To answer that call, liberal leaders must size up the sources of political strength that undergird the Supreme Court majority’s audacious demolition campaign—defenses that are formidable but by no means invulnerable.

Finally, there was a useful analysis on how Democrats can try to address the current Supreme Court majority.  The analysis  does not provide a bunch of specific policy proposals.  It addresses targets, including a "political bulwark of the rightist justices’ pursuit of their agenda."

[1]  The 6-3 majority itself seems stuck in place unless a strong Democratic sweep, probably for two election cycles, allows them to "eliminate or degrade" it.  I'm unsure if this is totally true. Still, the key point here is to know your target.

[2] The court majority supports (unpopular) Republican political goals.  Democrats can use politics (e.g., the unpopularity of the Dobbs anti-abortion ruling) to make the Republicans less gung-ho about certain things.  I would add maybe there will be more of an opening in the lower courts, including to get some Biden picks confirmed. 

[3]  Public ignorance of the Supreme Court's agenda.  Citizens United was a major avenue of public discontent here and Sen. Whitehouse especially has been on the case of how "dark money" is behind nominations and choices of cases.  The public also figured abortion as a whole was safe.  We now see abortion rights is not. 

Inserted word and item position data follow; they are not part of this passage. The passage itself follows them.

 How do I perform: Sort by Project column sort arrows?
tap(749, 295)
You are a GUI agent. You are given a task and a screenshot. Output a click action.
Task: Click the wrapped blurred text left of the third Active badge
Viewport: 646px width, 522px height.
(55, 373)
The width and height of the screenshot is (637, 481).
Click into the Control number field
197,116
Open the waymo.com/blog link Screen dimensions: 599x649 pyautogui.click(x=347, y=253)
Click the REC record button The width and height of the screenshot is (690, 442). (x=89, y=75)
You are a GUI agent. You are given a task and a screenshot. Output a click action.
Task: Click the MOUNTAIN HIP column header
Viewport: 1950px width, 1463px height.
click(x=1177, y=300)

[4]  Perhaps the most vulnerable according to this analysis is the idea that the Supreme Court is above the fray, ruling by law instead of politics and ideology.  The presence of justices that were "swing" or did not purely match ideological/partisan issue voters were key here. Also, the way the latest people were confirmed, some of their off the court habits, Ginni Thomas, etc. 

The ultimate question is what this "constitutional conversation" and "de-legitimization" will get you.  Will the justices (and judges) be more wary at certain points to go too far?  Will the public accept more challenging of the courts (including lower courts) in certain respects?  Will the public accept more regulation or other court reforms?  Something else?

The analysis is not really about answering those questions.  But, there are questions that can be made. It is hard to imagine how to address the Supreme Court.  It is helpful to look at things from various sides.